For 27b I have not results for all categories, because I had to stop after 24h heating up my cellar ;) Anyway, MMLU-Pro and these results should be enough to get a more robust indication about the current model generation quality especially when compared to official numbers, as soon as there are any (e.g., https://huggingface.co/spaces/TIGER-Lab/MMLU-Pro ), or different quants/ improved llama.cpp versions.

Dampfinchen commented 3 months ago

Formatting is a serious issue with the model. It really isn't able to predict the correct formatting using previous responses at all in my use case. It has serious trouble with certain RP formatting styles (Like putting a space after asteriks, wrong usage of quotes, or substituting quotes for asteriks.) It's really strange and I wonder if this is a llama.cpp issue or not. I have noticed similar behavior with L3 8B but it's much, much better there.

bfroemel commented 3 months ago

Below you find the complete prompt and model output. Note that in this MMLU-Pro prompt the model is presented with 5 example question-answer pairs and is supposed to complete the 6th question-answer pair after: "Answer: Let's think step by step.".

If I run this on aistudio (temperature=1.0), I also get formatting issues (three times in a row). If I precede the whole prompt with "This is a computer-parsed exam, provide your answer in the exact same format as indicated in the example question-answer pairs.\n\n" both aistudio and llama.cpp (27b, q8_0) are able to format the answer correctly (three times in a row).

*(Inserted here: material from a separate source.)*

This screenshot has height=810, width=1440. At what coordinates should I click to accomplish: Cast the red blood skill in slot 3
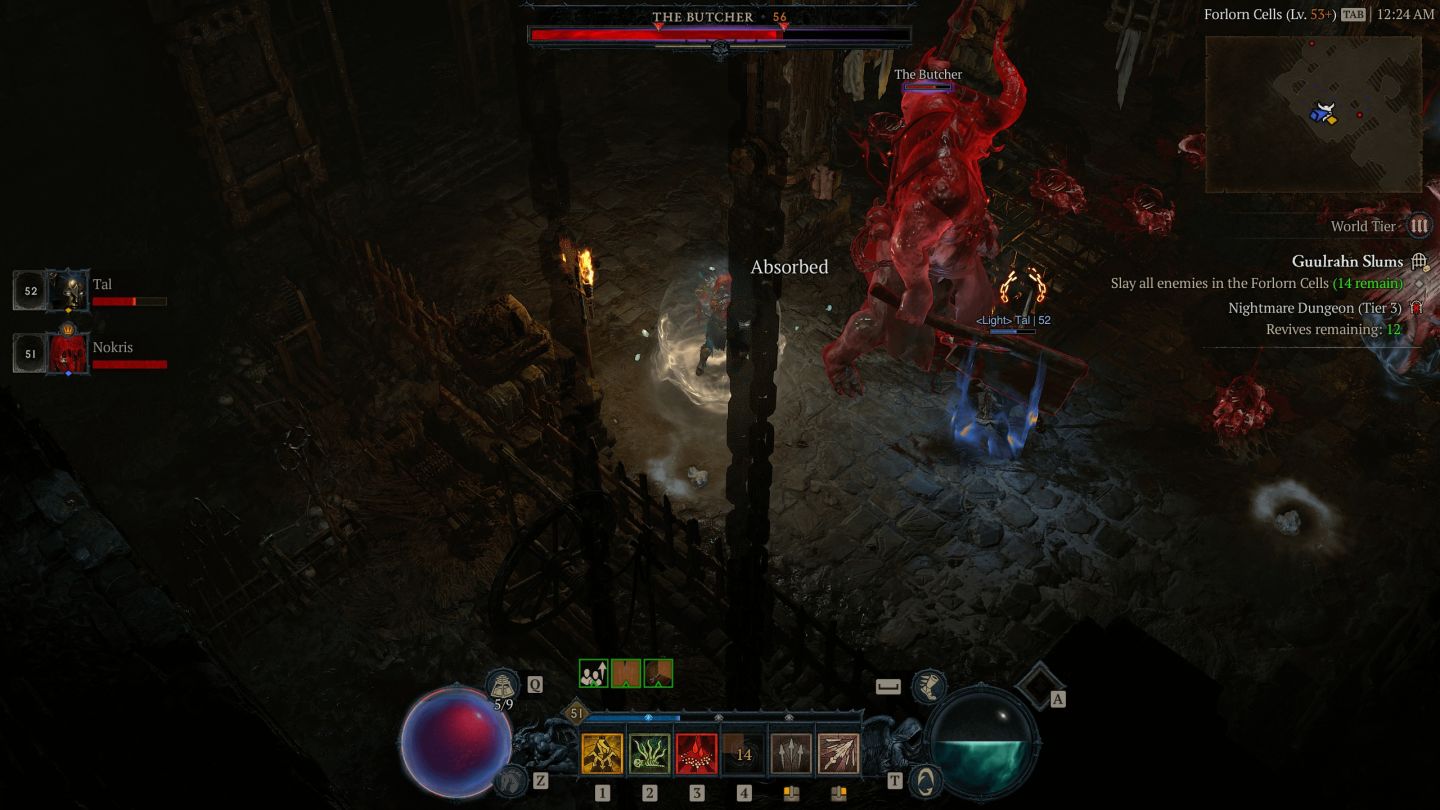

Hence, I currently don't think this is a llama.cpp or bf16/numerical issue. Both llama.cpp and aistudio produce very similar results. At least based on this one prompt, there is no quality difference between reference and a q8_0 quant of the model running on llama.cpp.

Question: Which of the following represents an accurate statement concerning arthropods?
Options: A. They possess an exoskeleton composed primarily of peptidoglycan.
B. They possess an open circulatory system with a dorsal heart.
C. They are members of a biologically unsuccessful phylum incapable of exploiting diverse habitats and nutrition sources.
D. They lack paired, jointed appendages.
Answer: Let's think step by step. Peptidoglycan is known to comprise the plasma membrane of most bacteria, rather than the exoskeleton of arthropods, which is made of chitin, which rules out (A). The answer (C) is false because arthropods are a highly successful phylum. Likewise, arthropods have paired, jointed appendages, which rules out (D). The only remaining option is (B), as arthropods have an open circulatory system with a dorsal tubular heart. The answer is (B).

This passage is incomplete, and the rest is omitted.